Sabia que existem vários mitos na interpretação da linguagem corporal que aceitamos como verdades? Vai da ideia de que sorrir fará com que as pessoas o respeitem mais até à ideia de que o movimento dos olhos denuncia-o quando mente. Estes são dois dos mitos identificados por Rui Mergulhão Mendes, especialista em linguagem não verbal e programação neurolinguística, num workshop subordinado ao tema ‘Linguagem corporal e deteção de mentira’, a que o Observador assistiu. Pronto para desmitificar a linguagem corporal?
Não existe um sinal universal que indique um comportamento específico
Rui Mergulhão Mendes começou por destacar que existem limitações a nível cultural, dado que “a cultura define a forma como nos expressamos” e, por isso, diferentes gestos podem ter interpretações diferentes de cultura para cultura. O que se diz é que através de um sinal se pode percecionar um certo comportamento. Ou seja, um sinal não quer dizer sempre a mesma coisa. Pode ser dado a várias interpretações.
Certos gestos de poder farão que o entendam melhor
É outro mito porque “os gestos têm que estar em consonância com a dimensão daquilo que dizemos e que queremos explicar”, ou seja, “tem que haver uma conexão” entre o verbal e o não-verbal, referiu Mergulhão Mendes. Algo que nós notamos, mesmo que seja inconscientemente. Por exemplo, se estivermos a dizer que vai haver um pequeno aumento de alguma coisa e, com as mãos, fizermos o gesto de algo grande então não existe uma conexão entre o que está ser dito e o gesto que estamos a fazer. Estes gestos de poder acabam, assim, por ajudar a validar, ou não, aquilo que dizemos.

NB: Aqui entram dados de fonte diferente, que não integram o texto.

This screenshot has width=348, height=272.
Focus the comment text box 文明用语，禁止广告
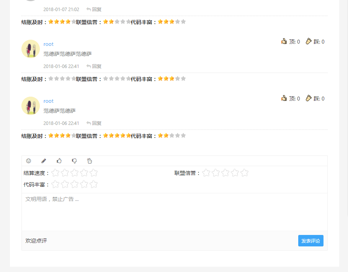point(174,212)
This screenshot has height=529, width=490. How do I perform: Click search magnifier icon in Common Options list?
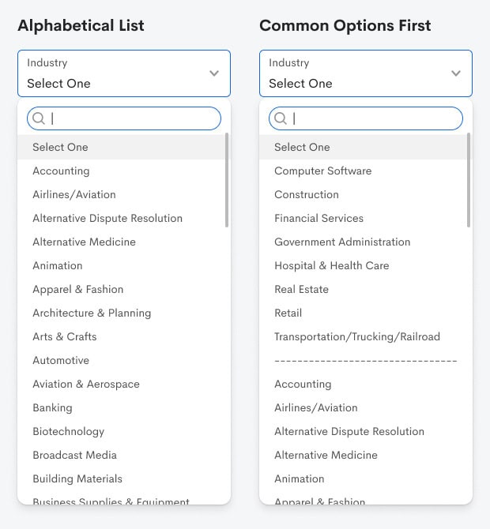point(281,118)
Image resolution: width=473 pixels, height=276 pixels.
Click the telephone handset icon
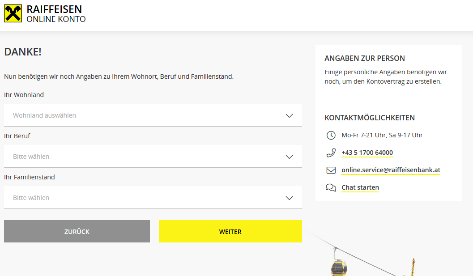(331, 153)
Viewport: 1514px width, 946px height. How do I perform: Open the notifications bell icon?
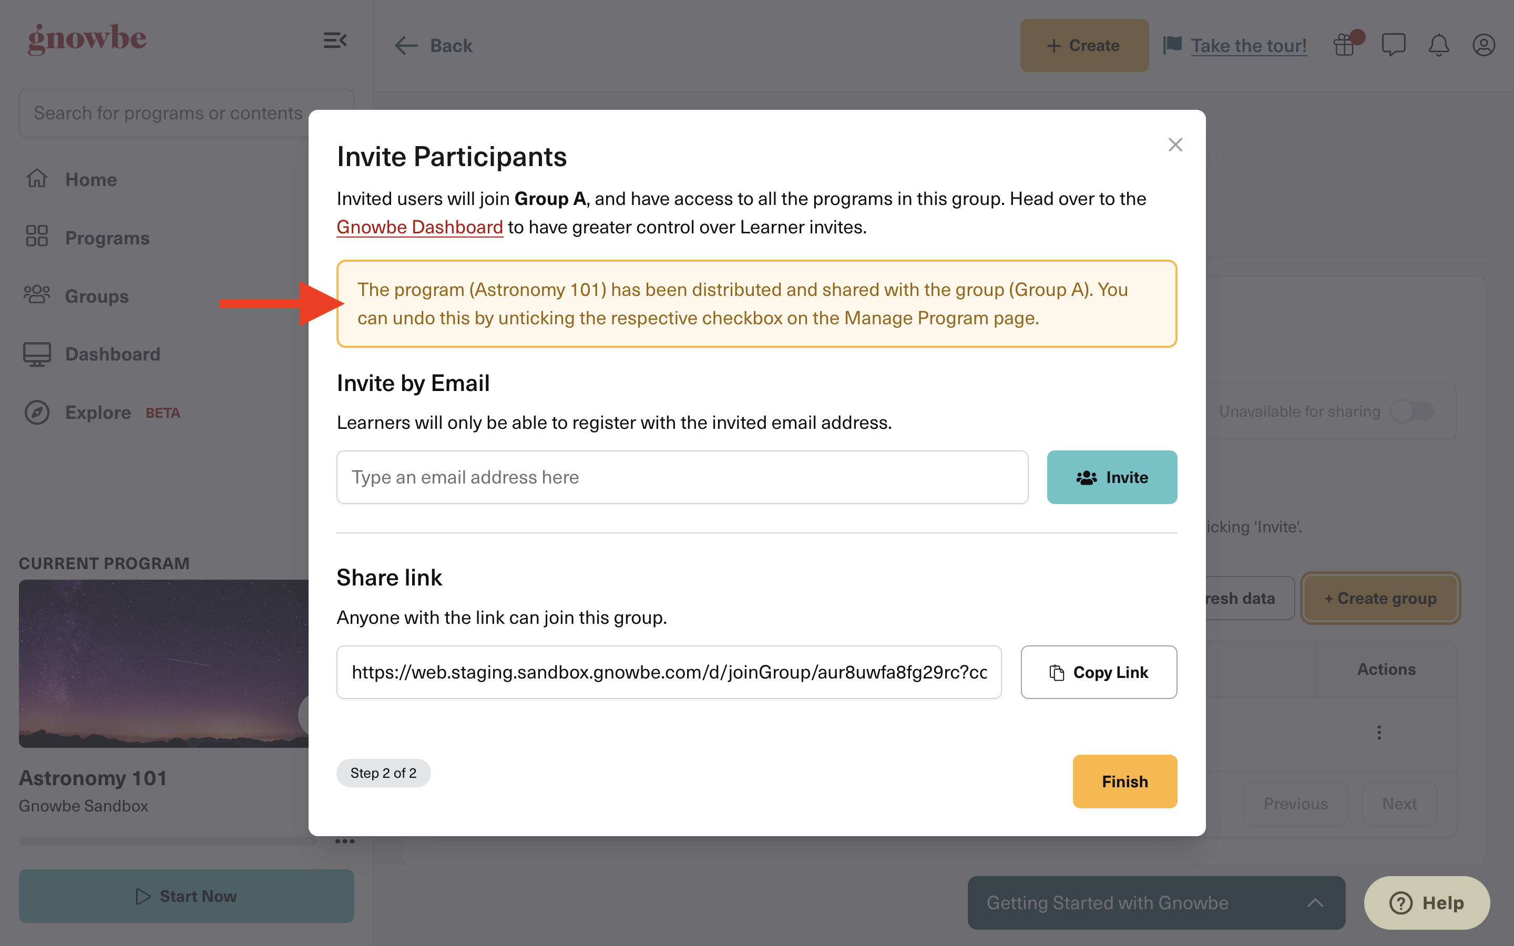(x=1438, y=44)
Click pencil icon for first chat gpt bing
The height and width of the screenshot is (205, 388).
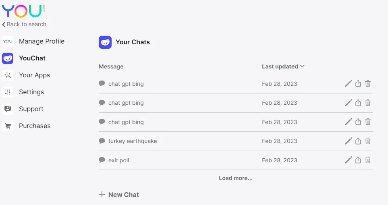[x=349, y=84]
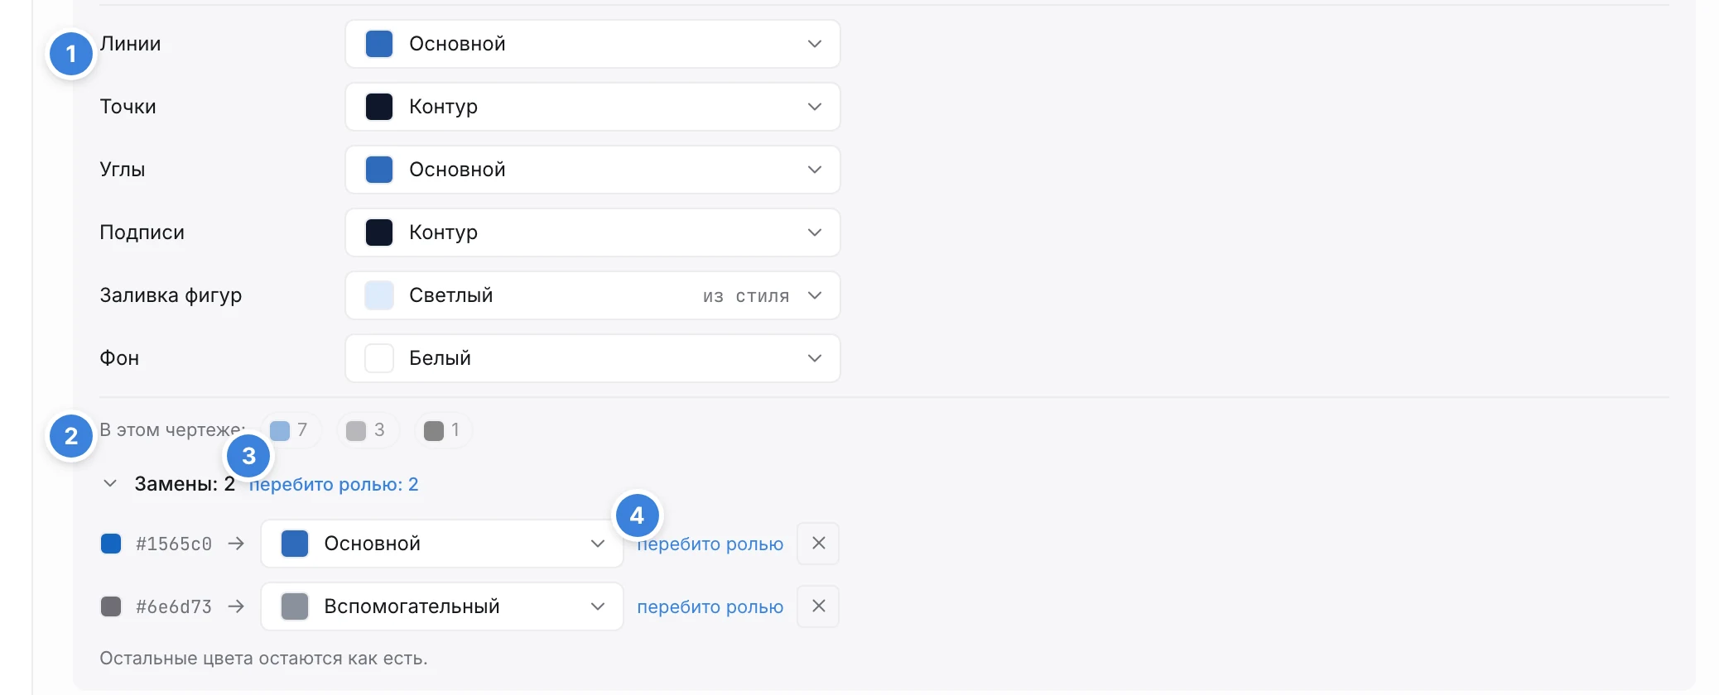Remove the #1565c0 replacement row

click(x=818, y=544)
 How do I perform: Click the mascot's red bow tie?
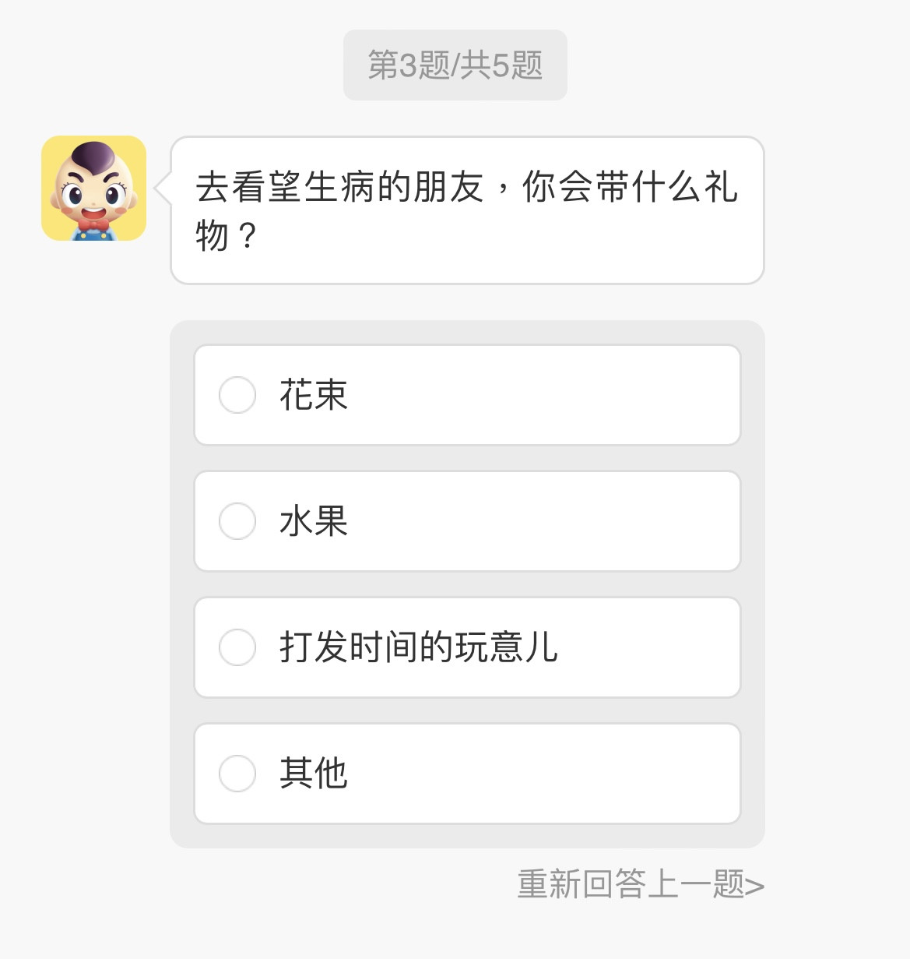point(93,224)
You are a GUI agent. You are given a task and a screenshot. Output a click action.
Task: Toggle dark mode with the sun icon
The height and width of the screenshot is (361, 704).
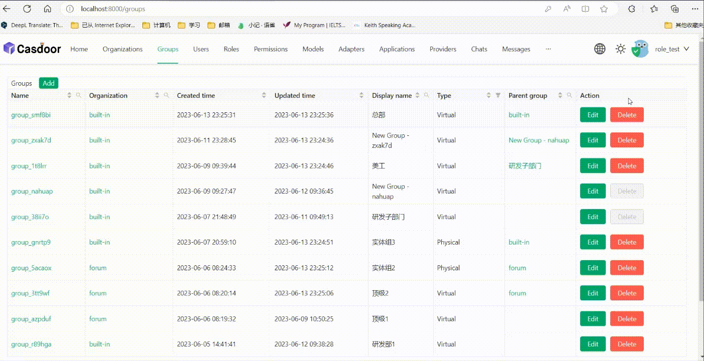620,49
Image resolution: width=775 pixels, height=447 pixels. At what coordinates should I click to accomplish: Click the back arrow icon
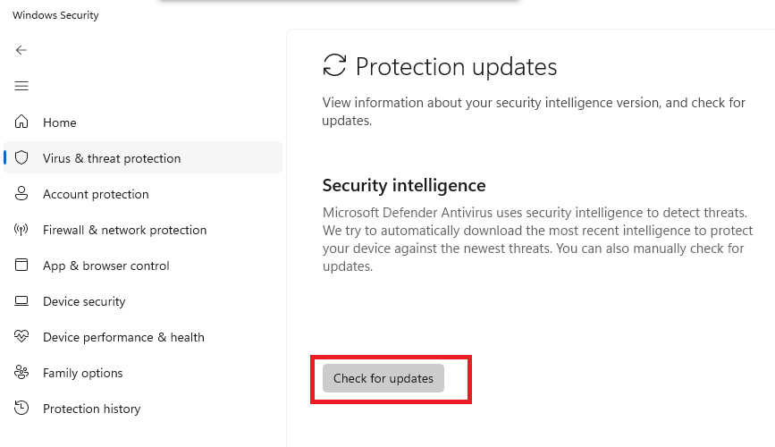21,50
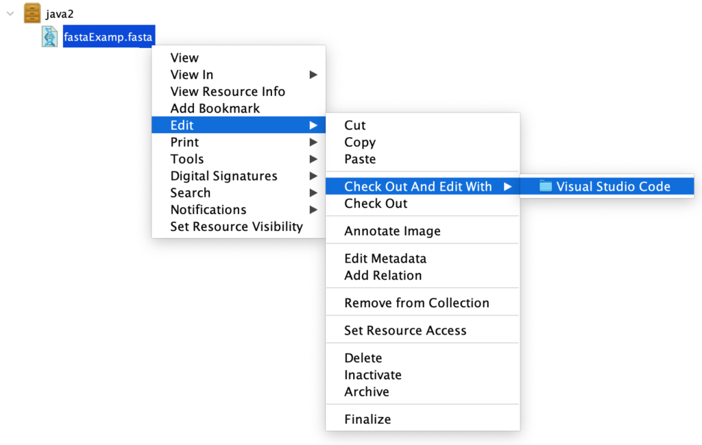This screenshot has height=445, width=702.
Task: Click the fastaExamp.fasta DNA file icon
Action: 49,36

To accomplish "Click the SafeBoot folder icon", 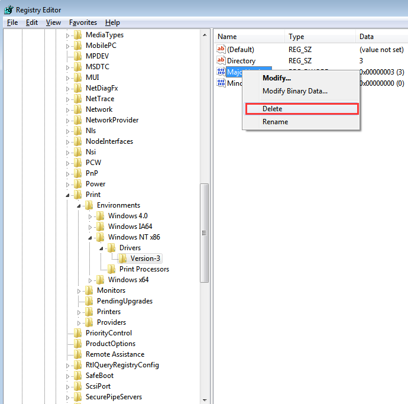I will click(x=78, y=376).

No workshop Mergulhão Mendes exemplificou com uma fotografia de José Sócrates, a discursar e com as mãos abertas à largura do corpo. E exemplificou pedindo aos participantes que imaginassem a seguinte situação: Se Sócrates estiver a dizer que vai haver um pequeno aumento de uma taxa, sendo que com as mãos dá sinal de que o aumento será grande, então o discurso e o gesto não estão coordenados e, por isso, notamos a incongruência no que está ser dito.
Os movimentos oculares dizem se estamos a dizer a verdade ou a inventar uma mentira
Existe uma base de verdade nesta afirmação, mas não podemos basear-nos apenas nisto. “É uma falácia e podemos cometer erros tremendos”, esclarece Rui Mergulhão Mendes. Tudo depende da forma como as pessoas acedem às suas memórias e ao tipo de memórias predominantes (visuais, auditivas ou cinestésicas – mais relativas ao tato e movimentos).
Pode-se dizer que quando se faz uma pergunta direta e a pessoa olha para cima e para a direita que está a aceder a uma memória visual lembrada, que está lá, e que quando vira os olhos para cima e para esquerda está a aceder a uma memória visual criada. Mas isto não é rigoroso, porque não conhecemos todas as memórias da pessoa e “não conseguimos nunca estar dentro da cabeça” dos outros, esclareceu Mergulhão Mendes.
Pessoas que sorriem são mais respeitadas
Este é outro mito porque nós conseguimos distinguir se os sorrisos são ou não verdadeiros. Por exemplo, quando alguém sorri e cria rugas à volta dos olhos conseguimos percecionar que a pessoa está a passar por um processo emocional e que esse sorriso é, à partida, verdadeiro. Por outro lado, também conseguimos perceber quando um sorriso é falso, quando esse sorriso não chega aos olhos.
Cruzar os braços é uma forma de bloqueio
“Esta é outra falácia”, salientou Mergulhão Mendes. Cruzar os braços pode ser, por exemplo, “uma posição de conforto”. “Cruzar os braços serve para muitas coisas”, destaca, mas o especialista em linguagem não verbal também refere diz que “existem pessoas que cruzam os braços como bloqueio”.
Nenhum sinal individual conta toda a história
É preciso ter “cuidado” porque, por exemplo, através de uma fotografia ou vídeo só temos acesso a uma parte da realidade. Por vezes, o restante contexto pode levar a uma interpretação diferente. Neste ponto, Mergulhão Mendes deu como exemplo o caso de um vídeo que circulou na Internet e que, alegadamente, representava uma criança que já não comia nada há vários dias, além de raízes. Uma senhora, conta o especialista, pediu-lhe que analisasse o vídeo. Mas Mergulhão Mendes afirma que de lá não se pode chegar a uma verdade inegável porque só temos acesso a uma parte da realidade. “Não sabemos quem é que está a filmar a criança”, e esse facto pode mudar toda a interpretação daquela situação.